- **Exercise instructions**
(1) Which challenges does the aquaculture stocks article say the sector faces, in the sentence about the stocks that have "swum ahead"? List all of them.
(2) Resume the article on ASX-listed aquaculture stocks directly after its final sentence.

- **Document excerpt**
• • •
These aquaculture stocks are underwater but could be a good catch
Food & Agriculture
Food & Agriculture
The Australian aquaculture industry is aiming to double its revenue to $2 billion in ten years under a national strategy released in September.
If the strategy is successful, investors might look back at 2018 as a good time to invest in aquaculture — especially as many related ASX stocks have sunk in recent months.
Only two of nine ASX-listed aquaculture stocks in our table below have swum ahead in the last six months — reflecting the many challanges the sectors faces from technology failures to disease outbreaks and even jail breaks.
“Potential upside is there, however nature can conspire to wreck the best aquaculture operations,” says analyst Chris Robertson.
“Storms can damage holding pens, disease can damage fish stocks.”
Still, demand seems certain since the world will need a 75 per cent increase in global food production by 2050 compared with 2007 levels, according to the National Aquaculture Strategy.
The aquaculture opportunity
Globally, food sourced from aquaculture (inland and marine) has grown from 7 per cent of total seafood consumed in 1971 to 44 per cent in 2014, the report says.
Aquaculture is expected to account for more than half the world’s fish production by 2021.
Right now Australia has less than 1 per cent of the $US160 billion ($208 billion) global market.
But federal and State governments aim to change that.
“With wild-catch fishery production plateauing, there exists an exciting opportunity for aquaculture to bridge the gap between supply and demand,” federal assistant agriculture minister Senator Anne Ruston said in the September report.
Under the strategy, Aussie aquaculture players are likely to benefit from a reduce regulatory burden, improved market access and strengthened biosecurity.
And as infant formula exporters have found, Australia’s reputation for safe, high-quality food gives our producers a marketing advantage.
Here’s a basket of ASX-listed aquaculture stocks that could benefit:
Both are aiming to tap the Chinese market as it continues to grow its influence.
• • •
- **Information shown**
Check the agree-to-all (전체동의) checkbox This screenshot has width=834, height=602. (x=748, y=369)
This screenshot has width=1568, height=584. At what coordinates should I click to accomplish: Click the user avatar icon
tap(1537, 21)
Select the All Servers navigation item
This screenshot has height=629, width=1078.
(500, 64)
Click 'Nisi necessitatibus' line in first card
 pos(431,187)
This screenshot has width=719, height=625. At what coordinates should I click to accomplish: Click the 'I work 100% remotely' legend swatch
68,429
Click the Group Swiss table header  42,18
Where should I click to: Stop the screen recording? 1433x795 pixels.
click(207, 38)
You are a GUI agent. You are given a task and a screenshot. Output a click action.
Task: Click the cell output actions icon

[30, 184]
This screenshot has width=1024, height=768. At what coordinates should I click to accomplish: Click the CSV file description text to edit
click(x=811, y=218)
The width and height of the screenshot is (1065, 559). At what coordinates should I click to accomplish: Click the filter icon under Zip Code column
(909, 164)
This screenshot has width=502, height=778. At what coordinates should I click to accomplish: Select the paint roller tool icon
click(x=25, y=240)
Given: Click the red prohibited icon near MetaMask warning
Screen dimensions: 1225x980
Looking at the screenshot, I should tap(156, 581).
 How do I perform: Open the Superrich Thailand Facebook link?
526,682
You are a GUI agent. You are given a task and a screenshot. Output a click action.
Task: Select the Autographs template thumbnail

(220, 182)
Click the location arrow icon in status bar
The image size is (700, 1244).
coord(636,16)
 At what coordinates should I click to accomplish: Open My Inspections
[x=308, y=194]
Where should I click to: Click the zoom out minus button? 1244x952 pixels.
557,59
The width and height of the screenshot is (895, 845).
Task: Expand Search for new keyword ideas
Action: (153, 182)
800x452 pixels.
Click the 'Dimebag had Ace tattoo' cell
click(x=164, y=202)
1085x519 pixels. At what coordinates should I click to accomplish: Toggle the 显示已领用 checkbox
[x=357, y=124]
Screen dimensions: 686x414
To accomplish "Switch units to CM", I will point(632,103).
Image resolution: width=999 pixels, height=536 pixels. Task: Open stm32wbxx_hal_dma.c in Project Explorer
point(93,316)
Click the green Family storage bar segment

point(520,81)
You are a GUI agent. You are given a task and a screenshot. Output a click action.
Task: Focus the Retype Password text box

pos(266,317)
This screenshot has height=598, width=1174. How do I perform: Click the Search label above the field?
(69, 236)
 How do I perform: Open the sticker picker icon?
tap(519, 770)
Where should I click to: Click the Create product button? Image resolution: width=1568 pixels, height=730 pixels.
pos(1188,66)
• • •
- **Responses**
(1)
- Technology failures
- Disease outbreaks
- Jail breaks

(2)
China is expected to account for 37 per cent of total fish production and 38 per cent of total fish consumption by 2030.
Australia’s biggest prawn farmer Seafarms (ASX:SFG) is upping its production with the rollout of its sea Sea Dragon shrimp project in the Northern Territory.
Known for its premium Crystal Bay prawns, the shrimp producer is developing a large-scale land-based project which aims to produce reliable volumes all year round, with potential to net $3 billion in export revenue.
Huon Aquaculture (ASX:HUO) has srtruggled with unseasonal weather and fish escaping its trial ponds last year — though harvest tonnage was up 35 per cent in the December half.
The company confirmed that $1 million worth of Kingfish made a jailbreak during a period of severe weather.
“The cause of the loss was not due to the design or integrity of the fortress pens but operational shortcomings which have since been addressed.
“The loss has delayed plans for the first harvest until late March but otherwise the trial is continuing as planned.”
Meanwhile newly listed Angel Seafood (ASX:AS1) has been dealing with the Pacific Oyster Mortality Syndrome (POMS) scare — tbough not in its growing areas.
Murray Cod Australia (ASX:MCA) blamed the deaths of 8000 fish on faulty aeration systems in its ponds.
New Zealand King Salmon (ASX:NZK) reported higher profits in the December half but warned of weaker second-half results due to an “extraordinarily hot summer” that cut survival rates at its fish farms.
It is proposing a controversial plan to relocate its stocks of fish.
Meanwhile big fish Tassal (ASX:TGR) is reaping better earnings through patience — letting fish grow larger to gain a greater premium.
The same strategy is dfollowed at Clean Seas (ASX:CSS) which farms Hiramasa-branded yellow tail kingfish — hauling in $20.4 million in sales revenue in the last half.
Marettaram’s (ASX:MTM) annual reports show that although prawn catch volumes were about 10 per cent higher than the same time year, the average size of prawns caught in the 2017 season was significantly smaller to that of 2016. That resulted in a lower average realised price for prawns caught in the 2017 season.
Diversify to reduce risk
Analyst Chris Robinson says aquaculture investors should reduce risk by “looking to diversify their aquaculture exposures both geographically such as buy a mix of New Zealand, TAS, QLD or SA companies and also different species e.g. king fish , salmon, oysters etc.”
“This reduces the impact of any one event whether it be storms or disease on portfolio returns.”
“This also has a secondary benefit of diversifying revenue streams as revenue growth across the aquaculture market can vary”.